Last week, when I wrote Kathleen Sebelius Avoids Meeting on Obamacare Enrolment Numbers, there were rumours that Health and Human Services (HHS) Secretary Kathleen Sebelius had either resigned or been pushed.
She didn’t turn up for an announcement that the Obama administration was billing as the most significant event since launching Obamacare.
A few days later, a press release was issued in her name, which many said was proof that she had not been pushed and also that she had not resigned.
Conservatives said, as they have been saying for some time, that her management of Obamacare had been a disaster from the beginning.
So now, a week after the end of Obamacare’s first enrollment period, extended by an extra few weeks, as we had come to expect, Sabelius has resigned.
The administration now claims to have enrolled seven million Americans in Obamacare. Critics are not convinced. They say they are prepared to believe there have been seven million registrations, but not that those registrations are unique people, nor that those people chose, accepted and paid for health insurance.
Even the administration can’t verify the statistics, especially how many actually selected and paid for insurance.
The Obamacare law has been revised 38 times since democrats passed the law by pushing it through congress, with no input of vote from republicans.
The law has been a disaster from the beginning, and one had the finger of blame pointed at them more than Kathleen Sebelius.
The former Kansas governor was a member of the president’s cabinet for the past five years.

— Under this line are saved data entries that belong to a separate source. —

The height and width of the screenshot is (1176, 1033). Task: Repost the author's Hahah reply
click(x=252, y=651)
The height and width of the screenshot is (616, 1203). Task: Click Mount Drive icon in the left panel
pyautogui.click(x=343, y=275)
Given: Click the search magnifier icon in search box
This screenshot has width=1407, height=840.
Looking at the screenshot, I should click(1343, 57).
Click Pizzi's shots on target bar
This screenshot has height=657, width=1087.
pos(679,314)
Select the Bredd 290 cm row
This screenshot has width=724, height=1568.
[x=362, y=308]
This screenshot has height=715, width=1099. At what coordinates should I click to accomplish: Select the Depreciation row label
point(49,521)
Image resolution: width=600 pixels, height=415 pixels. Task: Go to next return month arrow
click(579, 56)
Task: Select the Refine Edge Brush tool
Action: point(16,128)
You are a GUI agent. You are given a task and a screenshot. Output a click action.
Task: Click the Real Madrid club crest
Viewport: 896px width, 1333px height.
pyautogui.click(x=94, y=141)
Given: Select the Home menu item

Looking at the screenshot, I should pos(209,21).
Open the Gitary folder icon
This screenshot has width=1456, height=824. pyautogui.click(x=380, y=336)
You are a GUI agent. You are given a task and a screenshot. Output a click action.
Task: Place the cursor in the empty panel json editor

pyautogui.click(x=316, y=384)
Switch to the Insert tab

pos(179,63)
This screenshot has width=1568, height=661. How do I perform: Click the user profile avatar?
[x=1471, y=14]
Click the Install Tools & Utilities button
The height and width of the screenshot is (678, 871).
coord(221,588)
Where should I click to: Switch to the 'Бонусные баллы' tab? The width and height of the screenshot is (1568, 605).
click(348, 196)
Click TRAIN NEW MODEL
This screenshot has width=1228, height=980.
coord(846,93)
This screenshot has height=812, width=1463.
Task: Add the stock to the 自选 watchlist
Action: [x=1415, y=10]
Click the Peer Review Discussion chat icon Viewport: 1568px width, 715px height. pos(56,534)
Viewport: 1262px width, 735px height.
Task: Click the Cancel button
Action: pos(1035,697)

In the last six months, Sebelius tried desperately to plug the many holes in the operation of the health care law.
The fact that she has now resigned may ease the pressure on her, but it will not stop the clamor to shut down and repeal the law.
Her replacement can look forward to a thorough grilling and no letup in the attempts to shut it down. The compliant mainstream press has not done its job of questioning the administration, investigating the anomalies, or exposing the far-fetched administration statements.
With a November election coming up, democrats are feeling vulnerable, and Republicans are expected to make the disastrous health law the centerpiece of their efforts to retake the Senate.
Sebelius was a key player in guiding the health care law through Congress in 2010 along with then House majority leader Nancy Pelosi and Senate majority leader Harry Reid. Now in 2014, Pelosi is out of her job and Harry Reid is on the verge of losing his.
She may have been one of the champions of the law, but she soon discovered that forcing a law through the congress was a whole lot easier than actually implementing it. Her relationship with the White House took a turn for the worst during the rollout of the insurance exchanges.
The healthcare.gov website was a very expensive pile of steaming garbage, and there was a distinct lack of planning and information coming from HHS over the extent of the website’s problems.
It may be over for Kathleen Sebelius, but the rest of us have to live with this mess for some time. If Republicans gain power at the next election, that could change.